In fact, a Monday meeting at an endowment or plan sponsor can be like a European Parliament meeting: there's the cat that covers VC, he's speaking a sun-drenched, passionate language analogous to Italian ("sprazzo di sole" has the same hopeful cadence as "cashflow breakeven.")  The real estate manager speaks the frenetic Merseyside Scouse of a BBC sportscaster who's seen too much hooliganism.  Meanwhile, the public market folks speak a frugal Dutch, as they haggle over single basis points in manager fees.  The hedge fund team speaks a precise, formal language that is the finance equivalent of German (too much time thinking about Sortino Ratio can give you weltschmerz, no?)

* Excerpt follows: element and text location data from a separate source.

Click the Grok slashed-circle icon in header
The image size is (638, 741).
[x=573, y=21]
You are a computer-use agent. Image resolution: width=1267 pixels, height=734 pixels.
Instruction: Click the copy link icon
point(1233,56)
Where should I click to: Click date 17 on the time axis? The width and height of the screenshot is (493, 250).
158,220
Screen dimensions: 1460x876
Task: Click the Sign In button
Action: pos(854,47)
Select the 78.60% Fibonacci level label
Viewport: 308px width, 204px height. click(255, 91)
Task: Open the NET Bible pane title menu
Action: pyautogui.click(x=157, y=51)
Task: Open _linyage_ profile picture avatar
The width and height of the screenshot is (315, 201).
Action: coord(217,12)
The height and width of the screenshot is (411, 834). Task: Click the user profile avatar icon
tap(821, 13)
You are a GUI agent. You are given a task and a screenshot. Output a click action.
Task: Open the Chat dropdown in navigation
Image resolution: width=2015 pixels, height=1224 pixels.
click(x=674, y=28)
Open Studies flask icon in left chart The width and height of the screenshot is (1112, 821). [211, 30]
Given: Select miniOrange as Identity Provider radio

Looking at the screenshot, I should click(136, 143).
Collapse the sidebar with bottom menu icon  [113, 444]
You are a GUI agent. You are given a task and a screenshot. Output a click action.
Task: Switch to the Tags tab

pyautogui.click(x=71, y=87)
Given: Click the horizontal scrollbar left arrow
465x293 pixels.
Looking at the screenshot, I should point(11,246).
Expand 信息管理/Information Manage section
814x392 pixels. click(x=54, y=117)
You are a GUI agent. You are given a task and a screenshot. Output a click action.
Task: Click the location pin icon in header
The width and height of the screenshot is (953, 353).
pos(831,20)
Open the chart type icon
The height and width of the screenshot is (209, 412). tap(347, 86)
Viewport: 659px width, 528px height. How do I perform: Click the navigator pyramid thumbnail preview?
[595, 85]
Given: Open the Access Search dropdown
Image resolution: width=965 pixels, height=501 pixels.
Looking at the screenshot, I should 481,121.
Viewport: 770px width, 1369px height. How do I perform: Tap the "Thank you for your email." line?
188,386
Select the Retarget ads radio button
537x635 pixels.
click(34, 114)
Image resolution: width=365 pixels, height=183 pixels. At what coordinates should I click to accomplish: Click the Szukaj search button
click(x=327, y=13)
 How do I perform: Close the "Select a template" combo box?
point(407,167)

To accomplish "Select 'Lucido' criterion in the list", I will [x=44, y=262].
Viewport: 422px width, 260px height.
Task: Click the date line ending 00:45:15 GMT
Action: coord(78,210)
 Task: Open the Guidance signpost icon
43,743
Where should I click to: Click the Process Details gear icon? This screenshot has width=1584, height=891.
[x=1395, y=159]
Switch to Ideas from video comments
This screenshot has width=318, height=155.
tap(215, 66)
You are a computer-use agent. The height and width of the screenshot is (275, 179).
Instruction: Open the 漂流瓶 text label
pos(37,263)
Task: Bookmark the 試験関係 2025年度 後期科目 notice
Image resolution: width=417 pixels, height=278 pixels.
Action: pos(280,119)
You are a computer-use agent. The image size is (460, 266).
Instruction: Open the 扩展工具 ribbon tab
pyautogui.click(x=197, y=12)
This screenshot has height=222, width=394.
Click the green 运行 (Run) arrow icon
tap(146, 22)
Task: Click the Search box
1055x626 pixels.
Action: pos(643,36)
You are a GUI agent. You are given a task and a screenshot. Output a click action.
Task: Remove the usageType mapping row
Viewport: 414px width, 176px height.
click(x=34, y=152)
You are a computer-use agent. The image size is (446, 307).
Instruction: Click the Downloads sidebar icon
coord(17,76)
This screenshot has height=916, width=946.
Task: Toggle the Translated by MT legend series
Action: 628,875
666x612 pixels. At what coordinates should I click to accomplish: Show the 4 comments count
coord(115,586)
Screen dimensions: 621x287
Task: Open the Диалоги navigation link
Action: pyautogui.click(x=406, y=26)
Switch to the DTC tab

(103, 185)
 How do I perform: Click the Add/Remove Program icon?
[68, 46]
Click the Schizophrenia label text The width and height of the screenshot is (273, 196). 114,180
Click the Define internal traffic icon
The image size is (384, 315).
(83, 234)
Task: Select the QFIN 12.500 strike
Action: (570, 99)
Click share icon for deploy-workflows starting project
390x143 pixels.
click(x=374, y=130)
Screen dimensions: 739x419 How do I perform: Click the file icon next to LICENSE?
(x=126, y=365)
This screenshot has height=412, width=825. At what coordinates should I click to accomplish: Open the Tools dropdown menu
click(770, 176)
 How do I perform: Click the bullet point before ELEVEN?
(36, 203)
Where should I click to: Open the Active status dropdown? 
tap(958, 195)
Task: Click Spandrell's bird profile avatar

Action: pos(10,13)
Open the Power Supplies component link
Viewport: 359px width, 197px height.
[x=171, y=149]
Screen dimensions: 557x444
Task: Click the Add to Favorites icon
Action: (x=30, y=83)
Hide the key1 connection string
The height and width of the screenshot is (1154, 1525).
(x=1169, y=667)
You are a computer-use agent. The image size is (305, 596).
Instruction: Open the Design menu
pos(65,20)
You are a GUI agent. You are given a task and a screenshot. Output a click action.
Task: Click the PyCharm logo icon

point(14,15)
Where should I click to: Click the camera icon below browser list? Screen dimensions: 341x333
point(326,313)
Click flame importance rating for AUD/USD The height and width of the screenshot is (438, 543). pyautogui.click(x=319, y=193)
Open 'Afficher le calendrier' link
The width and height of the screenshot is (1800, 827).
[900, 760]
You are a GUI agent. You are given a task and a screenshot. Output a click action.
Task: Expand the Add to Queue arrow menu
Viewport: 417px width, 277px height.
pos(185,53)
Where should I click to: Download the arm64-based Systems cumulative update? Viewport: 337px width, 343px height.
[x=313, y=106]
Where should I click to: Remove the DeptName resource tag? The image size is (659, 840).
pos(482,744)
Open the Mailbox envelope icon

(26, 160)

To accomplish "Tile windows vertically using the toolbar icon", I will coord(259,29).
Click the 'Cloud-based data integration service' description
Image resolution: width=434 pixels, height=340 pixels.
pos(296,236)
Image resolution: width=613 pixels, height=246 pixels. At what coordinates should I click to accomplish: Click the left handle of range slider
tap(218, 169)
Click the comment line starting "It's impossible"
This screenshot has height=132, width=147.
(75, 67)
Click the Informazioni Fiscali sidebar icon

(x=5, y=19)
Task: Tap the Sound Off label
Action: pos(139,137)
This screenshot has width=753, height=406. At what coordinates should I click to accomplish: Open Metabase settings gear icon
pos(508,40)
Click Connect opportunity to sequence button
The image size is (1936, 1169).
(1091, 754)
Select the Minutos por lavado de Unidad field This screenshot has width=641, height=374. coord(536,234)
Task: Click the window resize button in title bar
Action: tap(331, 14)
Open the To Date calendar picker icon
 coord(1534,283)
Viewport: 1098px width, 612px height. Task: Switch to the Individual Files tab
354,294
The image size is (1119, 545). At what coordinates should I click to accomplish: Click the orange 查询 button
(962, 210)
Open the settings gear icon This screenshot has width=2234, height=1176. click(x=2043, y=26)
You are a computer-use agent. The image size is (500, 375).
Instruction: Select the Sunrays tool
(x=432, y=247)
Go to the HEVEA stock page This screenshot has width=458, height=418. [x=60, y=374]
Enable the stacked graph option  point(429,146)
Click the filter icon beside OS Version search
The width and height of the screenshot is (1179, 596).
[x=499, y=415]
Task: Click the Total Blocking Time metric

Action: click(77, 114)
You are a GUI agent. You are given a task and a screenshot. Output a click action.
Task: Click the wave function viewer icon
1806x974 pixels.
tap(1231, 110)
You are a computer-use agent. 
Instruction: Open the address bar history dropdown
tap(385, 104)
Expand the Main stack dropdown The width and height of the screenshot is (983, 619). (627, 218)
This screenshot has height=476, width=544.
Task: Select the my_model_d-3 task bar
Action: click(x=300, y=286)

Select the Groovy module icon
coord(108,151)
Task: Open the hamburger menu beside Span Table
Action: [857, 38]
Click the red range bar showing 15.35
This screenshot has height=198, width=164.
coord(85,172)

In such an environment, crowing about top quartile performance, or telling stories about “impact companies” can fall on deaf ears, particularly with the liquid asset constituents of the portfolio still resent that their portfolios were used as ATMs for increasingly frequent PE capital calls between 2004 and 2008.

So how can a GP raising a fund speak in terms that resonate across the portfolio?  First, I think we all in PE need to be more thoughtful in articulating our return expectations while taking an honest accounting of risks.  Focus not just on rear-view performance – which should properly be considered a lagging indicator, not a leading one – but also on implicit assumptions: why are your returns achievable?  In what environments will the fund outperform?  Underperform?    

Said another way, asset allocators live in worlds of probability distributions, observed risks, and well-established performance calculation; they measure and predict performance.  By failing to give thought to their metrics, we are perceived as soft and non-rigorous.  They speak the language of efficiency while we tout inefficiency; they’re from Mars and we’re from Venus.

Remember, PE is a return enhancing asset, one that must be considered in the context of the opportunity cost of equity capital; for asset allocators that cost includes the drag from the cash they have to keep at the ready for PE capital calls. 

To that end, it can be helpful to give people a sense for expectations of capital calls and distributions, with a particular eye toward what one’s doing to accelerate cashflows.  Today, liquidity is prized and it seems most folks are trying to shorten the duration of their portfolios.  Asset allocators worry about facing negative PE cashflows ad infinitum; any visibility into when cash might come back is critical.  After all, there’s nothing like returns to silence critics.  A little “moolah in the coolah” goes a long way toward answering the question on everyone’s lips when it comes to PE: “why bother?”